Para Guillermo, não basta o preciso uso de todos os aspectos do cinema em confluência para um bem comum, ou seja, o de contar essa história (com destaque para o tom fluido azul esverdeado do lindo trabalho do diretor de fotografia Dan Laustsen). Eliza e Giles, um pintor fracassado, são fãs de musicais, cujo glamour servia como válvula de escape para a rotina de uma gente sonhadora. O elemento é aproveitado com maestria pelo roteiro assinado por del Toro e Vanessa Taylor dentro dessa estrutura narrativa. E até Carmem Miranda entra na dança.
Ficasse restrito ao aspecto lúdico, The Shape of Water já prestaria um serviço e tanto aos fãs de cinema. Mas, não. Guillermo vai ainda mais além, inserindo componentes… “picantes” que conferem ainda mais camadas a esse complexo e maduro microcosmos de personagens. É Shrek para maiores, se você preferir. Maiores de idade e evoluídos em maturidade.
A relevância do filme não seria possível (ou não teria o mesmo impacto, pelo menos) não fosse a sutileza da interpretação de Sally Hawkins, subaproveitada estrela de Simplesmente Feliz (2008), indicada ao Oscar de atriz coadjuvante por Blue Jasmine.
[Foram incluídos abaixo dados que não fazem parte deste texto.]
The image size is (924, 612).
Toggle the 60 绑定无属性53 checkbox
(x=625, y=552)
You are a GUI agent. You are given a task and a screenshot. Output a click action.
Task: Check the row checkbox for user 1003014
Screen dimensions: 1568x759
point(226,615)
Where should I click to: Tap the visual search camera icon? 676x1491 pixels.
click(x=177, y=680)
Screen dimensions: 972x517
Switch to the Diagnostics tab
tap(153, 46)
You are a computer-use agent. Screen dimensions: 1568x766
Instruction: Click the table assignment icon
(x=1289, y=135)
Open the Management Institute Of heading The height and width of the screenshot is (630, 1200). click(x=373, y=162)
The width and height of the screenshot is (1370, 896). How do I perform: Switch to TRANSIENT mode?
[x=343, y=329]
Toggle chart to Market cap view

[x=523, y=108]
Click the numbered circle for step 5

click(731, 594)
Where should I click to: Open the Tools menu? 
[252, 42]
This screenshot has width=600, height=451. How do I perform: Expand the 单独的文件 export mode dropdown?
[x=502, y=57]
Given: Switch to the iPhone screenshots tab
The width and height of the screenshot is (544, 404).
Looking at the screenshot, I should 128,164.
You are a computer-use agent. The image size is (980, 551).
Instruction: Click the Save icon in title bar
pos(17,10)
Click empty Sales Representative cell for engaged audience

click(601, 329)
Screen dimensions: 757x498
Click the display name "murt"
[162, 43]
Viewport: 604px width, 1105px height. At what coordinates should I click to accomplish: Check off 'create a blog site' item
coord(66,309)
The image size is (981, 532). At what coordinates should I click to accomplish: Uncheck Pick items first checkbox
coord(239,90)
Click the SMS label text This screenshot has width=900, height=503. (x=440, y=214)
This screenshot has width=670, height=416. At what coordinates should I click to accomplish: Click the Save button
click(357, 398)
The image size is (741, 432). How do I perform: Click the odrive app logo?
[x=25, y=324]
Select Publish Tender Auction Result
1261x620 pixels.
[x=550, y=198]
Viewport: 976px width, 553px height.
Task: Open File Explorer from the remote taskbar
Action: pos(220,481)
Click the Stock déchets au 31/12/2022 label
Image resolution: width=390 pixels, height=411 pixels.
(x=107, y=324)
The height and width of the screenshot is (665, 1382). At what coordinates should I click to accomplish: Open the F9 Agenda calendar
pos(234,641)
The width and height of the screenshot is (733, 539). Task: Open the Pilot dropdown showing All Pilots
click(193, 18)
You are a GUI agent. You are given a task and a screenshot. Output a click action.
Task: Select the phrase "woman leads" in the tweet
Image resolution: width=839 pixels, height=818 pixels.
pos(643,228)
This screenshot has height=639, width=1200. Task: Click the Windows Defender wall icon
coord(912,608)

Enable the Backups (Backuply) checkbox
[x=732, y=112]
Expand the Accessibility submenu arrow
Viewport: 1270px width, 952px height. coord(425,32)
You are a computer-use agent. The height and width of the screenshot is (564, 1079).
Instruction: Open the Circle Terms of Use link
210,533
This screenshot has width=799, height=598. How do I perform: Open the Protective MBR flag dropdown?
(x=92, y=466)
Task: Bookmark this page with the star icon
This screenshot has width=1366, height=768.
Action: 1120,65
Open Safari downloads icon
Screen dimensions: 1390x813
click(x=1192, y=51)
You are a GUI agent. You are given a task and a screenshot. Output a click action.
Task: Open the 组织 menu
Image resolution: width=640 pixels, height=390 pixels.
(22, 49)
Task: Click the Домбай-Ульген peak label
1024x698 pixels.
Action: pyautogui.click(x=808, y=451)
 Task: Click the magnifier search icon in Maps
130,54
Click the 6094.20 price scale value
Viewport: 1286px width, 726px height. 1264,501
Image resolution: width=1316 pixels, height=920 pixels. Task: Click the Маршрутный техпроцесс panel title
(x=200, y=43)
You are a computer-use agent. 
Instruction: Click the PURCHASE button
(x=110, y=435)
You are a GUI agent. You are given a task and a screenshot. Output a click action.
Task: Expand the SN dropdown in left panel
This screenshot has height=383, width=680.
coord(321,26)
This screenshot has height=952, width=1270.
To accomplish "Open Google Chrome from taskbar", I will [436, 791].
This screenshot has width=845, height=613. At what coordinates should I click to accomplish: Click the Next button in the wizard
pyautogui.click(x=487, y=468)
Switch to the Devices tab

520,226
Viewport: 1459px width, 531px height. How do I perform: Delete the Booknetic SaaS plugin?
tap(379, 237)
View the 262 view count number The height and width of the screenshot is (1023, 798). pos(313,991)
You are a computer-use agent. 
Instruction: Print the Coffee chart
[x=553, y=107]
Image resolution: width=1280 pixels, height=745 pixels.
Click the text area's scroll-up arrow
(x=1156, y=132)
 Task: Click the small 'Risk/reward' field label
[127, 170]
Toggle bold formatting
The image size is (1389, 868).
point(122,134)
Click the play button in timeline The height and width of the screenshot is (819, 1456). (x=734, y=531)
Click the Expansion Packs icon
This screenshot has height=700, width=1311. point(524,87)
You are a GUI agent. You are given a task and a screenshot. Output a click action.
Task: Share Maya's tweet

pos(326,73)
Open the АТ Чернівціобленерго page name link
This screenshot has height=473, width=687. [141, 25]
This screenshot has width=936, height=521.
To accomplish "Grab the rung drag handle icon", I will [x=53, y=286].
Nesse ponto, o casting também diz muito sobre os objetivos da obra. Embora ninguém diga abertamente, para os padrões de Hollywood, Hawkins poderia ser considerada “feia”. Justo ela, que aqui diz com um simples gesto (ainda mais interpretando uma muda!) páginas e mais páginas de texto, em comparação a muita “bonita” bajulada aí pelo “meio”.
Nada é aleatório em The Shape of Water. Com o filme, Guillermo del Toro usa todas a ferramentas do cinema para criar um universo mágico, cheio de alegorias, que ilumina aqueles que não se encaixam. Se algum dia você já sentiu só no mundo, essa é a sua praia. Ou o seu tanque.